Some congressional Democrats say three large tax preparation firms sent “extraordinarily sensitive” information on tens of millions of taxpayers to Facebook parent company Meta over at least two years. Their report issued Wednesday urges federal agencies to investigate and potentially go to court over the information H&R Block, TaxAct and Tax Slayer shared with the social media giant. In a letter to the heads of the IRS, the Justice Department, the Federal Trade Commission and the IRS watchdog, the lawmakers say the findings “reveal a shocking breach of taxpayer privacy.” The tax prep companies say they take the privacy of their customers seriously.
For those that are just curious which companies are involved
Am I reading this correctly that this was malicious activity by Meta rather than the companies actively sharing data with Meta?

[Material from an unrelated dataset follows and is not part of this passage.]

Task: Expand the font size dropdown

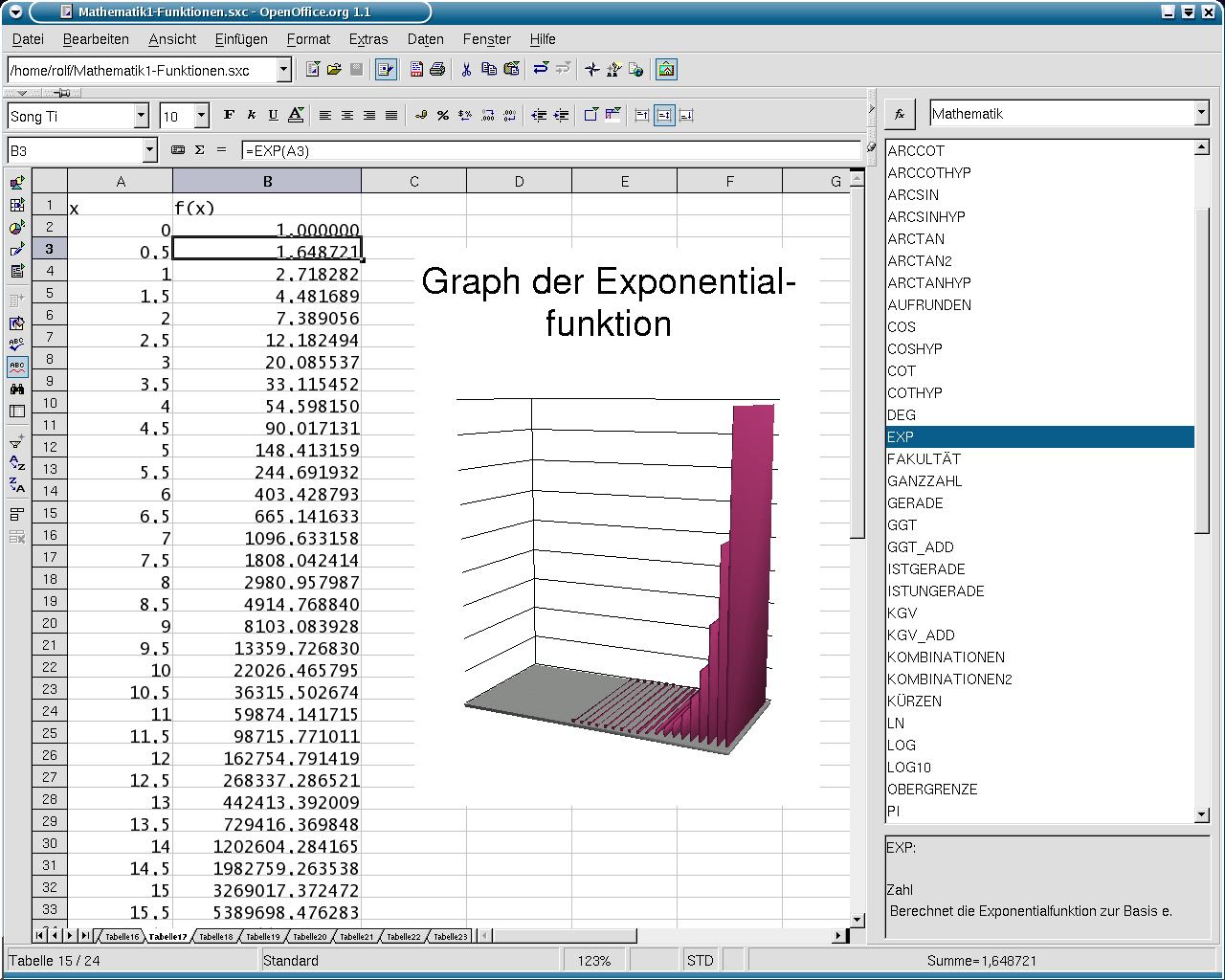Action: pos(201,116)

I’d think no because the companies had to explicitly install Meta’s Pixel on their websites and specifically chose what data to send. Skimming, it sounds like Pixel is clearly documented as being to improve the accuracy of ads that Meta delivers.
So the companies knew exactly how this data was going to be used and still voluntarily sent it to Meta.

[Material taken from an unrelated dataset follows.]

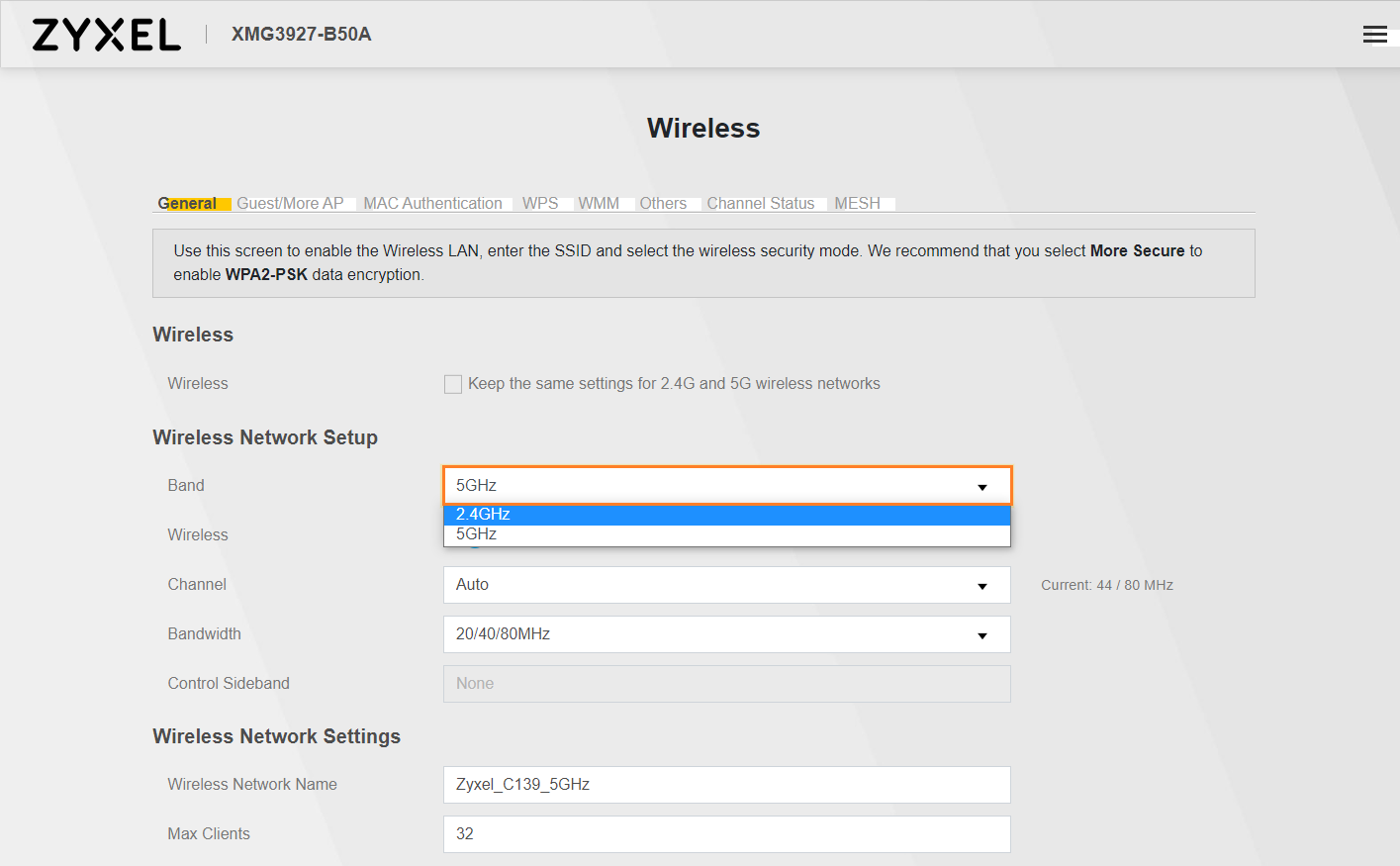1400x866 pixels.
Task: Select the WPS tab
Action: 540,204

That said, Meta absolutely should have recognized that this data was too sensitive and banned the companies. Ok, let’s be honest, they’d never do that on their own free will, since the data is obviously extremely valuable to them. More like there needs to be a law preventing Meta from using such data, because companies can’t be trusted to do the right thing on their own.
Not Meta malicious activity this time, just the creepy tracking that happens on every website for marketing purposes. It’s the tax companies that specifically configured it to take in extra data - your tax data.

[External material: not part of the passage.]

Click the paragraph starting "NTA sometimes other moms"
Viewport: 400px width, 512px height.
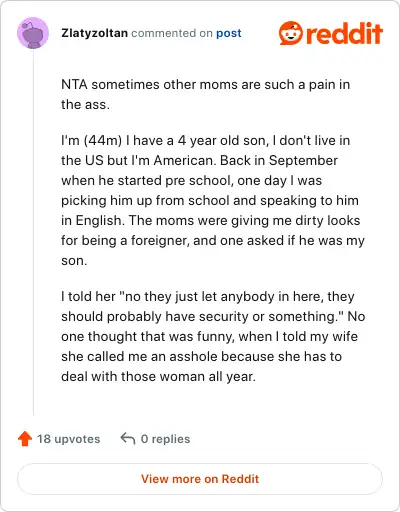206,94
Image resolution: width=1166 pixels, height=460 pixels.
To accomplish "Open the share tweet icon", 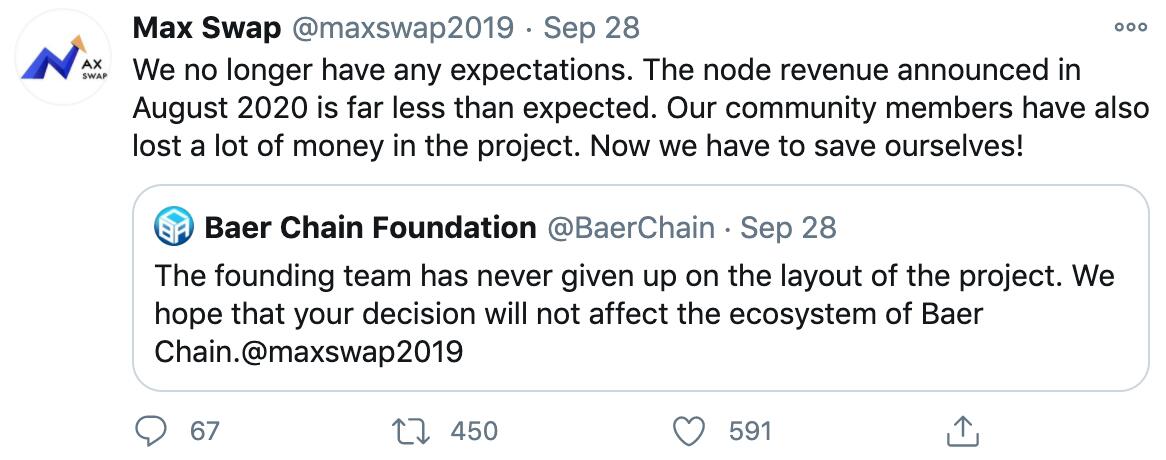I will pos(959,431).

Pixel is used to track things like what page you came from, your IP, your facebook tracking cookies, what buttons you click on when, etc… It’s creepy when you think about it, but fairly typical marketing tracking used by websites to try to optimize people actually buying things when they land on the website, or tracking what sites/ads people click on to get to the site and whether those referring sites generate sales.
However, pixel can be configured to also capture the data you fill out on a form displayed on a website and it appears these tax preparation companies did that. Someone at each of those companies had to configure each of the additional fields to capture in order to cause that data to be sent to Meta, and they should have known better.